If I'm using old eight frame brood boxes for traps, should I put eight frames and foundation/comb in the box or less?


----------



## jadebees (May 9, 2013)

As you know, (or you would not have mentioned it) 40 liters is about the "sweet spot" for lure size. I have used an 8 frame deep, I think they are about 30 liters, and done fairly well. But, to your question! I currently use Warre boxes, 2 in a stack, for a swarm lure. Thats about 42 liters, and that setup will catch 2 to 3 swarms,for each swarm caught in single Warre boxes. Some areas nearly all are in the larger setups. A single is about 21 liters. There is a preference. The most important thing is to have a quality swarm lure, (synthetic pheromone). And, used boxes catch much better. The ratio is at least 3 to 1. These things are more important than old comb in the swarm lure. I put in good comb, still clean, if I have it. If you put a used box with a new, the catch rate is more like old boxes. I'd use 2 mediums. With at least 1 of them a used box. It seems they have an instinct to look to the future size of the colony.


----------



## Josiah Garber (May 22, 2013)

jadebees said:


> As you know, (or you would not have mentioned it) 40 liters is about the "sweet spot" for lure size. I have used an 8 frame deep, I think they are about 30 liters, and done fairly well. But, to your question! I currently use Warre boxes, 2 in a stack, for a swarm lure. Thats about 42 liters, and that setup will catch 2 to 3 swarms,for each swarm caught in single Warre boxes. Some areas nearly all are in the larger setups. A single is about 21 liters. There is a preference. The most important thing is to have a quality swarm lure, (synthetic pheromone). And, used boxes catch much better. The ratio is at least 3 to 1. These things are more important than old comb in the swarm lure. I put in good comb, still clean, if I have it. If you put a used box with a new, the catch rate is more like old boxes. I'd use 2 mediums. With at least 1 of them a used box. It seems they have an instinct to look to the future size of the colony.
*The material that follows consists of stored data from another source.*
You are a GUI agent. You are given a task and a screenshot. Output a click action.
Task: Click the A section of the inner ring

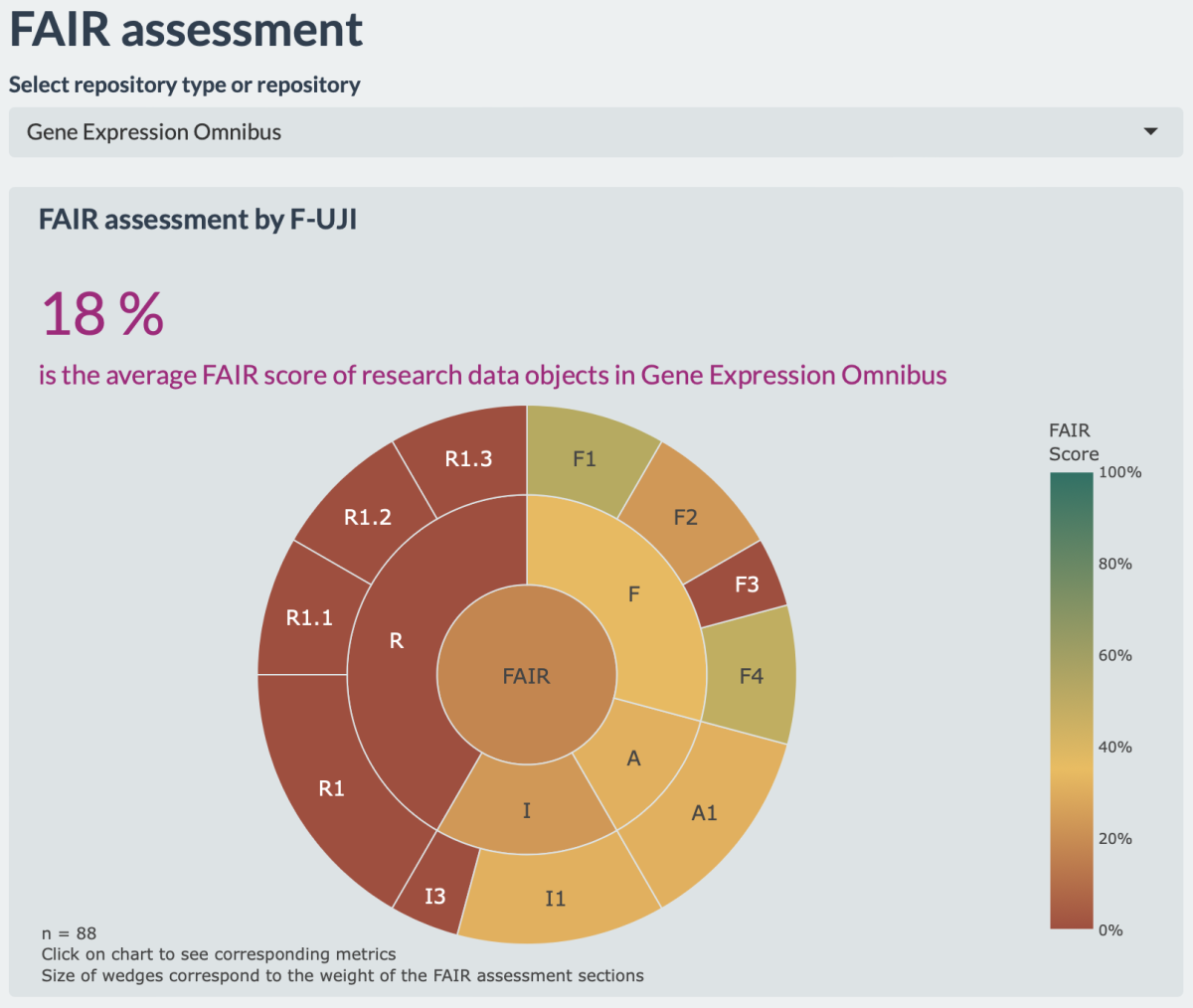tap(632, 758)
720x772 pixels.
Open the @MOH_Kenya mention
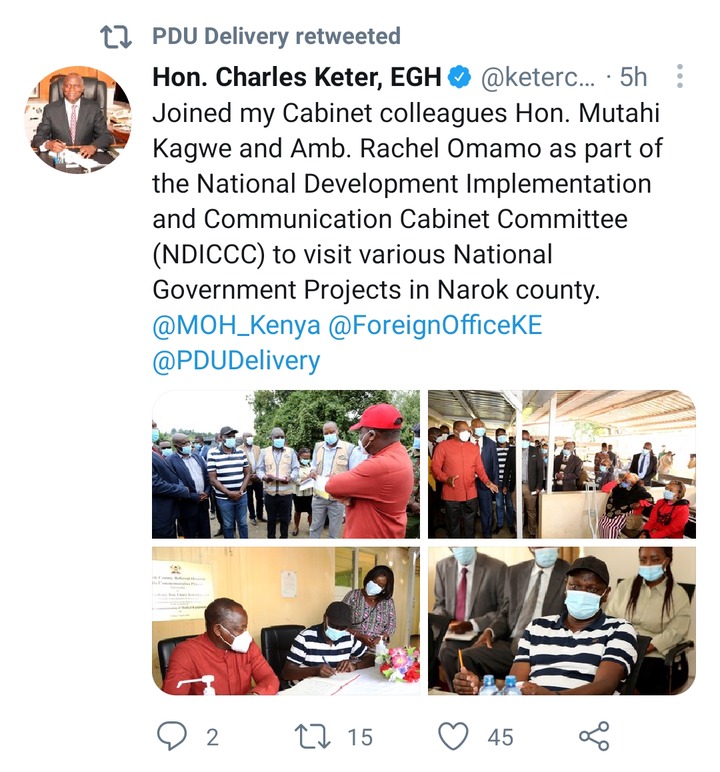[236, 325]
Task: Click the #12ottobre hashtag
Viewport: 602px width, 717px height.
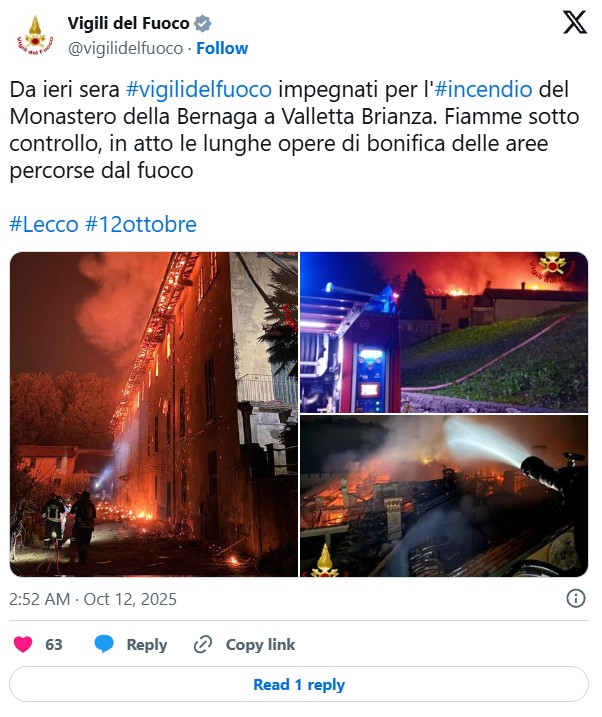Action: 141,224
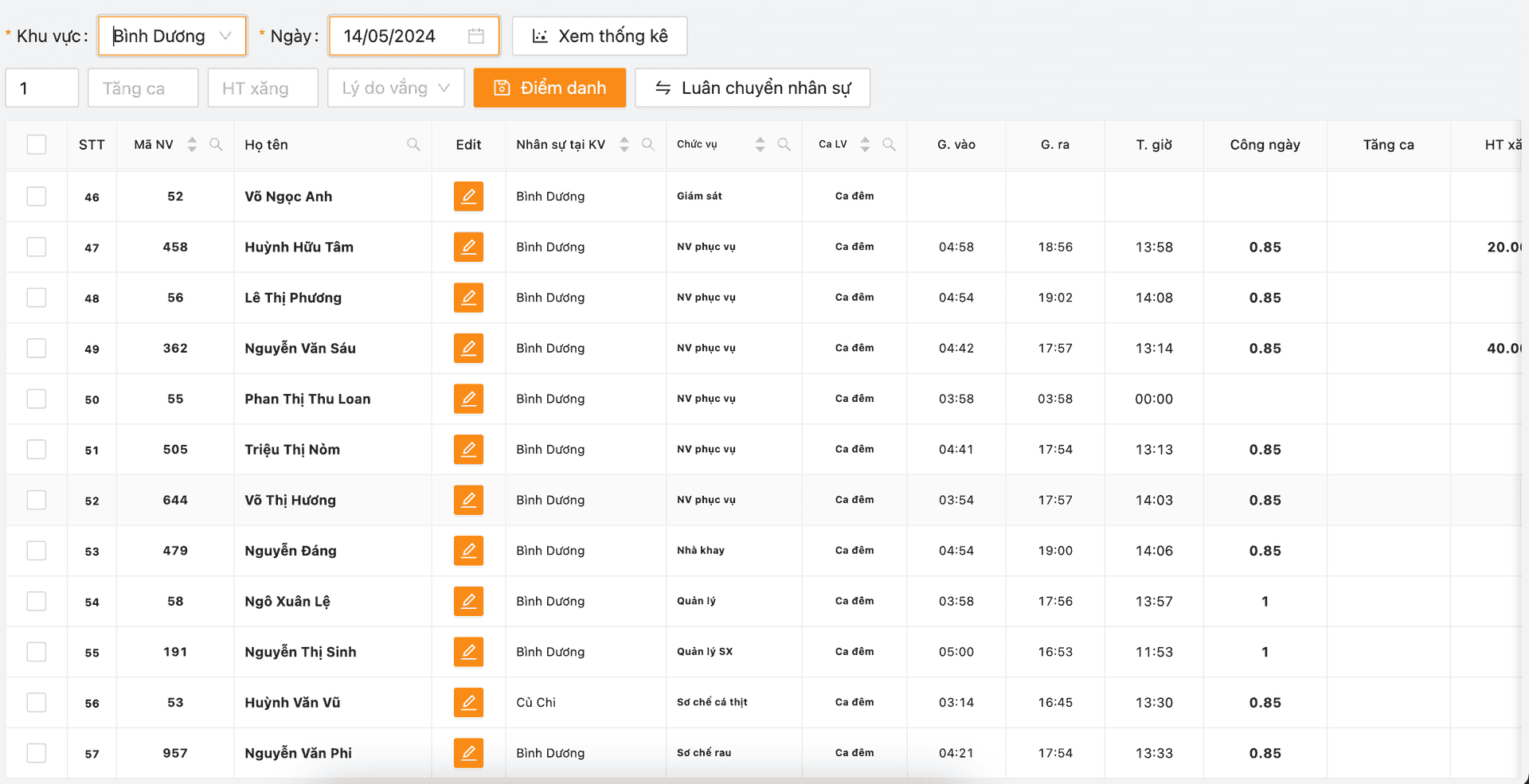Search by employee name in Họ tên column
This screenshot has width=1529, height=784.
[413, 144]
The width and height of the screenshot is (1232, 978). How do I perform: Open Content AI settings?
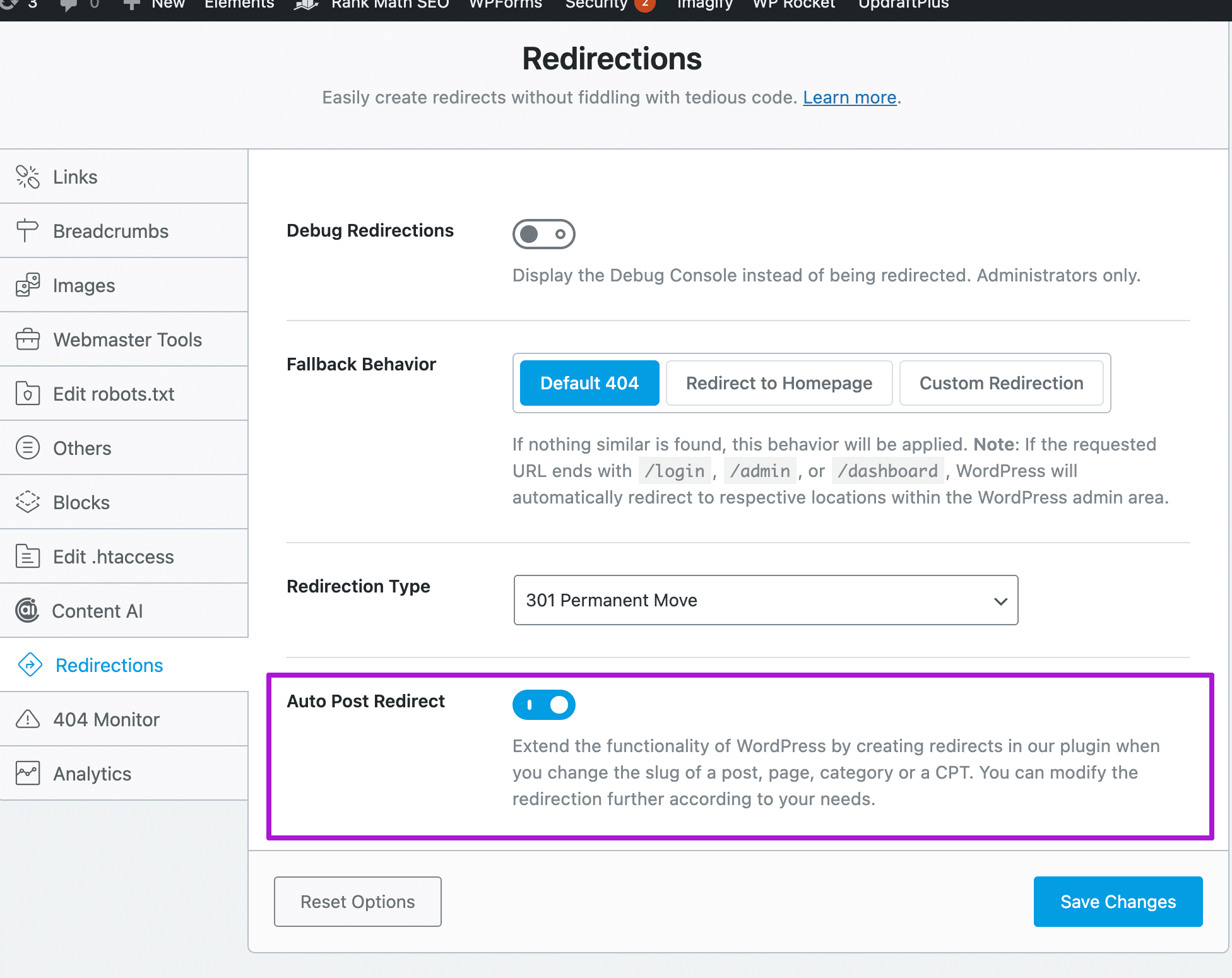click(28, 610)
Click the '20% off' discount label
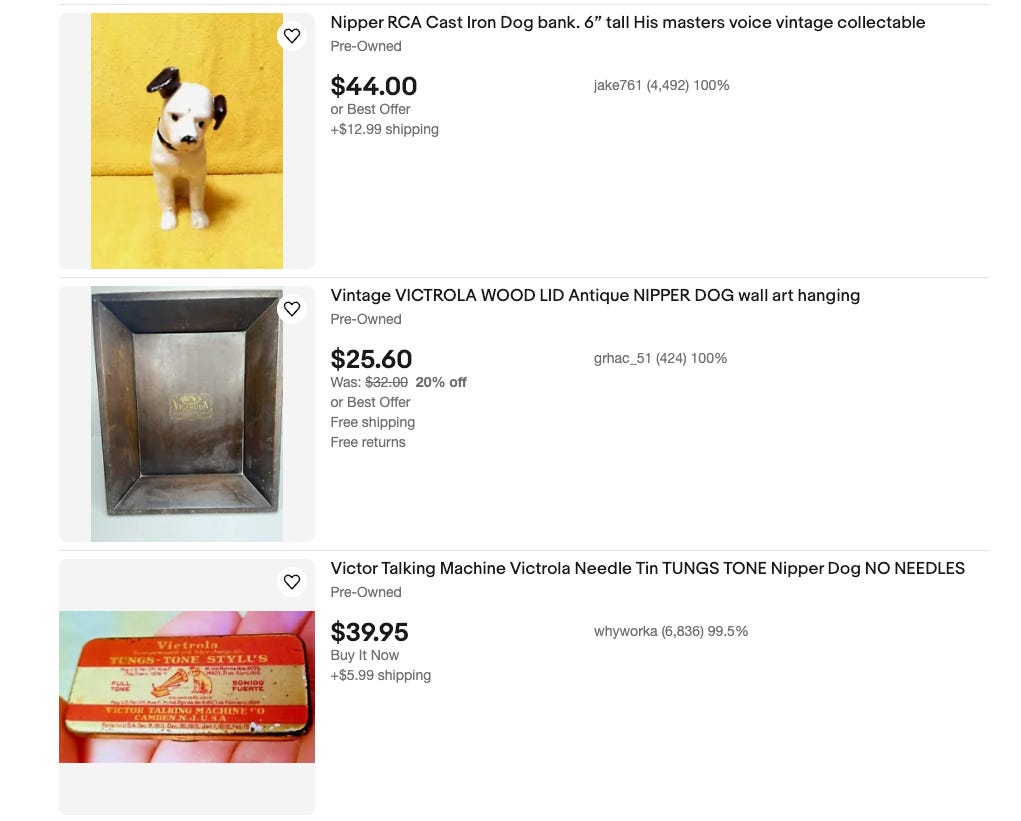 point(441,382)
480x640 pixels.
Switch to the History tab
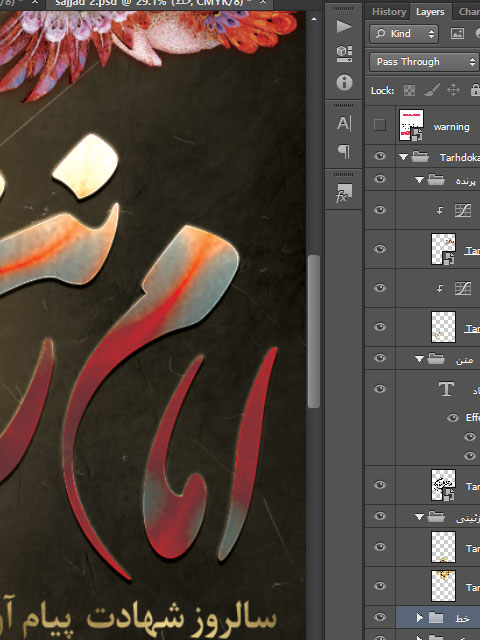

Exactly what I was looking for. I think I'll go with the 40 liter traps. I just figured if the success rate is close with a 20 or 30 liter I would save the effort and build smaller traps.


----------



## brooksbeefarm (Apr 13, 2008)

I use a 10 frame deep ( that is on it's last leg) 3 or 4 old dark drawn comb frames in the middle and the rest foundation (wax). The bottom board is stapled to the hive, i make a screen with a wood frame that will cover the top of the hive and screw it to the top of the hive and put the lid over it. I like to keep it 8 ft. to 10 ft. off the ground (usually in a tree) i then put a cotton ball in the front of the hive with a few drops of lemongrass oil on it,i keep a board or screen that will cover the entrance close by, so when i catch a swarm, all i have to do is put a closer over the entrance and move it.:thumbsup:If you use a swarm box smaller than a 8 or 10 frame deep or 2 med. boxes, you take a chance of a big swarm to obscound within two or three days. I've had it happen when i used 5 frame deep nuc boxes.JMHO


----------



## BGhoney (Sep 26, 2007)

I always fill the box with frames, If it takes you 1 week or 2 months to get back to it, you don't have a mess. I made traps out of 4 gallon fiber pots, what a pain, they work great until bees move in.


----------



## PAHunter62 (Jan 26, 2011)

Josiah -

Another option is to make a tray to attach to the under side of the Medium super to get the internal volume you are looking for. I used this online volume calculator to determine I needed about 4 additional inches onto a medium 8 frame super to hit an internal volume of around 40 liters (Use the top one, volume of a box):

http://dmplastics.ca/volume_calculator.htm


Here is a picture of a swarm moving into one of my traps. 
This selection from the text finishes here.